■ Instructions to follow
Copy everything from the start of the listing down to the line containing "Action: click(539, 838)", keeping both ends and leaving each line unchanged.

Listing for locating displayed items
►
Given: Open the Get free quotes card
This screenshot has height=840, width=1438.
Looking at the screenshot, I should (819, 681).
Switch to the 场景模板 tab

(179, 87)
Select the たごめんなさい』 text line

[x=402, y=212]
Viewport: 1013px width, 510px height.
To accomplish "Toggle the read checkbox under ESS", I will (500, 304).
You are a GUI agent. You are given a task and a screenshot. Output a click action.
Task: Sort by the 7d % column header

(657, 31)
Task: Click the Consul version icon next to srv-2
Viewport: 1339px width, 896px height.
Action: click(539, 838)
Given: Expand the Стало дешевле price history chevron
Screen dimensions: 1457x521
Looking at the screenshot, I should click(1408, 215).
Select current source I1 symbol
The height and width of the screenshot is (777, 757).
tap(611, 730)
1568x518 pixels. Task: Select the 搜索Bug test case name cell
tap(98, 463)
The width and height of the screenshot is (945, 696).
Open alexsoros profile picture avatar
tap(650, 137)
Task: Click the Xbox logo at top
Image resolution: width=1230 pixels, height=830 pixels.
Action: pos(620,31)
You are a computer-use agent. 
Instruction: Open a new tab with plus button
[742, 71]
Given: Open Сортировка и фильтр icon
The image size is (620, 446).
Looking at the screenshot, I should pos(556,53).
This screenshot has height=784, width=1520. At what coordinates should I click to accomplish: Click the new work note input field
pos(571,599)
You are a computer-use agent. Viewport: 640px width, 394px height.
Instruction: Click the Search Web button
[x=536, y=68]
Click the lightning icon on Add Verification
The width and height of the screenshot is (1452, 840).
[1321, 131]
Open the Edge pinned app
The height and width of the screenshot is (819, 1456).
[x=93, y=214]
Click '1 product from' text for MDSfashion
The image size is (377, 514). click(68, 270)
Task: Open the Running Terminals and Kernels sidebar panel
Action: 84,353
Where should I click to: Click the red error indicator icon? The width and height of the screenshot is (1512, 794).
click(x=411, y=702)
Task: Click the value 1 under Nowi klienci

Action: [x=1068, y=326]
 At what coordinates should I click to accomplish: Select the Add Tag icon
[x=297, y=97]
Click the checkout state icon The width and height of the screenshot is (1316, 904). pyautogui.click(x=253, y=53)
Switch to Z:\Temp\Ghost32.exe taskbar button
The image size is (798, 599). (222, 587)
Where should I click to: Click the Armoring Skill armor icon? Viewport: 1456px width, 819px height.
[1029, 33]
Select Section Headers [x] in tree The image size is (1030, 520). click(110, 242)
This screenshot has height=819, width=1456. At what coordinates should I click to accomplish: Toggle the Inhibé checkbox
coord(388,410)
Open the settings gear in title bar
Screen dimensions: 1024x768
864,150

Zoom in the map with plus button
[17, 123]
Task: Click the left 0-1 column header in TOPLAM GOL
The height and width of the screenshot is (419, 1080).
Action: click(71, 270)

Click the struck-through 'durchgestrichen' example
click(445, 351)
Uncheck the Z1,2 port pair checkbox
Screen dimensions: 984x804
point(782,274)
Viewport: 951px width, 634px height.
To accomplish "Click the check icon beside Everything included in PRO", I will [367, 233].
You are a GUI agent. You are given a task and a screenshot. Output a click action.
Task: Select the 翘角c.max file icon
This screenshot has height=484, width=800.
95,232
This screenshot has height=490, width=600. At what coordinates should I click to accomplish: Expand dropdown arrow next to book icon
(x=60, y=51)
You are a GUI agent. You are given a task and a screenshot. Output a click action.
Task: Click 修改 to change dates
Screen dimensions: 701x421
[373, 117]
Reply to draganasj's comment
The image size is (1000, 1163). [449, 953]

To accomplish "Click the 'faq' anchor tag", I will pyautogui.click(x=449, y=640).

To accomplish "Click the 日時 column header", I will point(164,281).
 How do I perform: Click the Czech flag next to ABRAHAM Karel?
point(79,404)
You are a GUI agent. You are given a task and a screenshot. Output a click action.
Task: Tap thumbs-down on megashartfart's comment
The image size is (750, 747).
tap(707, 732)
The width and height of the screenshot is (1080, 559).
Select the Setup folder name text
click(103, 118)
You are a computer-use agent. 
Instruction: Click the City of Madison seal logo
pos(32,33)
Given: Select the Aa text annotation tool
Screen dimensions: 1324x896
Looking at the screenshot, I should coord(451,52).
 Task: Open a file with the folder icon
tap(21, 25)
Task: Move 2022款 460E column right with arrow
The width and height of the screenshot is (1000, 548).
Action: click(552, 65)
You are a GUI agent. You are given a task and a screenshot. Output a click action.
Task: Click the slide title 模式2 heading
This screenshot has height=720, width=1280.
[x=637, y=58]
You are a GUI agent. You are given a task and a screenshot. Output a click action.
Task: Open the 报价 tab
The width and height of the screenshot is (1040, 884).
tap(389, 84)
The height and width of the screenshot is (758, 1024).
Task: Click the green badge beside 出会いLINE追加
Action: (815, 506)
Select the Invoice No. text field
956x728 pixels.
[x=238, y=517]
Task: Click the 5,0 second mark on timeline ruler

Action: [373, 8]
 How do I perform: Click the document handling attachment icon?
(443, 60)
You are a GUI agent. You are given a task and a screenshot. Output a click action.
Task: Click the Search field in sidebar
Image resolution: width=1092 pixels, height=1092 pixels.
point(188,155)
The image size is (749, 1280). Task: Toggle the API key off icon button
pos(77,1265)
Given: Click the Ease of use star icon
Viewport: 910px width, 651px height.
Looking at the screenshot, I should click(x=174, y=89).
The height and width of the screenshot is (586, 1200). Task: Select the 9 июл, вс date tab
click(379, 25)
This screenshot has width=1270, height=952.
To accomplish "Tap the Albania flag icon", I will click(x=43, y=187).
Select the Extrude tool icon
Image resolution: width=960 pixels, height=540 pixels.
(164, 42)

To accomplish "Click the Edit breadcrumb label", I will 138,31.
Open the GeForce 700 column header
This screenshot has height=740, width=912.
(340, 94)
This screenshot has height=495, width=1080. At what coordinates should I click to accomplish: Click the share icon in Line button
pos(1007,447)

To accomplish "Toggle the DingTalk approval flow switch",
◄
■ Written response
Given: Open the Get free quotes card
This screenshot has height=840, width=1438.
Looking at the screenshot, I should (819, 681).
Switch to the 场景模板 tab

(179, 87)
Select the たごめんなさい』 text line

[x=402, y=212]
Viewport: 1013px width, 510px height.
To accomplish "Toggle the read checkbox under ESS", I will (500, 304).
You are a GUI agent. You are given a task and a screenshot. Output a click action.
Task: Sort by the 7d % column header

(657, 31)
Task: Click the Consul version icon next to srv-2
Viewport: 1339px width, 896px height.
Action: click(539, 838)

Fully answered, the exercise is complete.